§ **Requirement**: Starting at the first entry, print everything through the last exactly.

****************

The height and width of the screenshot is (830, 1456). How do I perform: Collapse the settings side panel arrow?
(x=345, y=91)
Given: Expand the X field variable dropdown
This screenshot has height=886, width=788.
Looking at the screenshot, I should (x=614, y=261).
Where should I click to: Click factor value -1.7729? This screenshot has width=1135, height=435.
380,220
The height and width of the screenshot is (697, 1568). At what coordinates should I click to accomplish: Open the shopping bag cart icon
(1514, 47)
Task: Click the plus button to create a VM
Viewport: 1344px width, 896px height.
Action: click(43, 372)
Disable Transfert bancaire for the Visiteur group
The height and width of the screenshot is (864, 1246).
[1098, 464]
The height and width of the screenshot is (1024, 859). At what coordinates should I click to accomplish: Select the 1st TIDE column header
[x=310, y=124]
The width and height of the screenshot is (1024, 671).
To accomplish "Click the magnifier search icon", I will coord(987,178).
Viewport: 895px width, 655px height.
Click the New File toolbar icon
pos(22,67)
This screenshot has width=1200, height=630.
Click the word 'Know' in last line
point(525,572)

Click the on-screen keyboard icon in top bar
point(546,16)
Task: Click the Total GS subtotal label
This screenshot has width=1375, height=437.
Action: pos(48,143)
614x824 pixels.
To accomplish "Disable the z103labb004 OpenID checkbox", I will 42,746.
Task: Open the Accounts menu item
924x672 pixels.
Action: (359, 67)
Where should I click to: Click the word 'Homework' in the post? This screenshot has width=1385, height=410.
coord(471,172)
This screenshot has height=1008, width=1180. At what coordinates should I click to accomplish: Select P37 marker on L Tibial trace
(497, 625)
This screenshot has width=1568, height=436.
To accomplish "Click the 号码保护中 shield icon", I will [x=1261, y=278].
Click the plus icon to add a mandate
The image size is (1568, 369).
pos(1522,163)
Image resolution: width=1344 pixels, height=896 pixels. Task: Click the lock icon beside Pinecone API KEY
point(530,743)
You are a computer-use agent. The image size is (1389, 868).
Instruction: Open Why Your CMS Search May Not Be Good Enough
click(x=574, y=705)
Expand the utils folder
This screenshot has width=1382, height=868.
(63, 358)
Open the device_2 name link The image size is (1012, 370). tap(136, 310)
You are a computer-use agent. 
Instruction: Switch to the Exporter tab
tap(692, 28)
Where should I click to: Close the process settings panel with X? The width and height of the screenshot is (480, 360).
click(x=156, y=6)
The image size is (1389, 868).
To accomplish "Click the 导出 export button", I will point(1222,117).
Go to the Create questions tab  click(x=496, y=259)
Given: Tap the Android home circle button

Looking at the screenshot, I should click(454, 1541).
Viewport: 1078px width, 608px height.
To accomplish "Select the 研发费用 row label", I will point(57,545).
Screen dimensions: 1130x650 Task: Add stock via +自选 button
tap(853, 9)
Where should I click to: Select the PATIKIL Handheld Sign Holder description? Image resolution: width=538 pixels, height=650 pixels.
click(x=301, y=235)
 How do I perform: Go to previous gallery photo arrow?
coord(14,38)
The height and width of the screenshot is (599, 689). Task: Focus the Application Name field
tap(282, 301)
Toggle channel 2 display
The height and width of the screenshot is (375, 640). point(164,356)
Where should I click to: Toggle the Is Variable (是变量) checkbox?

****************

§ **Reply to the exercise**:
The height and width of the screenshot is (830, 1456). How do I perform: Collapse the settings side panel arrow?
(x=345, y=91)
Given: Expand the X field variable dropdown
This screenshot has height=886, width=788.
Looking at the screenshot, I should (x=614, y=261).
Where should I click to: Click factor value -1.7729? This screenshot has width=1135, height=435.
380,220
The height and width of the screenshot is (697, 1568). At what coordinates should I click to accomplish: Open the shopping bag cart icon
(1514, 47)
Task: Click the plus button to create a VM
Viewport: 1344px width, 896px height.
Action: click(43, 372)
Disable Transfert bancaire for the Visiteur group
The height and width of the screenshot is (864, 1246).
[1098, 464]
The height and width of the screenshot is (1024, 859). At what coordinates should I click to accomplish: Select the 1st TIDE column header
[x=310, y=124]
The width and height of the screenshot is (1024, 671).
To accomplish "Click the magnifier search icon", I will coord(987,178).
Viewport: 895px width, 655px height.
Click the New File toolbar icon
pos(22,67)
This screenshot has width=1200, height=630.
Click the word 'Know' in last line
point(525,572)

Click the on-screen keyboard icon in top bar
point(546,16)
Task: Click the Total GS subtotal label
This screenshot has width=1375, height=437.
Action: pos(48,143)
614x824 pixels.
To accomplish "Disable the z103labb004 OpenID checkbox", I will 42,746.
Task: Open the Accounts menu item
924x672 pixels.
Action: (359, 67)
Where should I click to: Click the word 'Homework' in the post? This screenshot has width=1385, height=410.
coord(471,172)
This screenshot has height=1008, width=1180. At what coordinates should I click to accomplish: Select P37 marker on L Tibial trace
(497, 625)
This screenshot has width=1568, height=436.
To accomplish "Click the 号码保护中 shield icon", I will [x=1261, y=278].
Click the plus icon to add a mandate
The image size is (1568, 369).
pos(1522,163)
Image resolution: width=1344 pixels, height=896 pixels. Task: Click the lock icon beside Pinecone API KEY
point(530,743)
You are a computer-use agent. The image size is (1389, 868).
Instruction: Open Why Your CMS Search May Not Be Good Enough
click(x=574, y=705)
Expand the utils folder
This screenshot has width=1382, height=868.
(63, 358)
Open the device_2 name link The image size is (1012, 370). tap(136, 310)
You are a computer-use agent. 
Instruction: Switch to the Exporter tab
tap(692, 28)
Where should I click to: Close the process settings panel with X? The width and height of the screenshot is (480, 360).
click(x=156, y=6)
The image size is (1389, 868).
To accomplish "Click the 导出 export button", I will point(1222,117).
Go to the Create questions tab  click(x=496, y=259)
Given: Tap the Android home circle button

Looking at the screenshot, I should click(454, 1541).
Viewport: 1078px width, 608px height.
To accomplish "Select the 研发费用 row label", I will point(57,545).
Screen dimensions: 1130x650 Task: Add stock via +自选 button
tap(853, 9)
Where should I click to: Select the PATIKIL Handheld Sign Holder description? Image resolution: width=538 pixels, height=650 pixels.
click(x=301, y=235)
 How do I perform: Go to previous gallery photo arrow?
coord(14,38)
The height and width of the screenshot is (599, 689). Task: Focus the Application Name field
tap(282, 301)
Toggle channel 2 display
The height and width of the screenshot is (375, 640). point(164,356)
Where should I click to: Toggle the Is Variable (是变量) checkbox?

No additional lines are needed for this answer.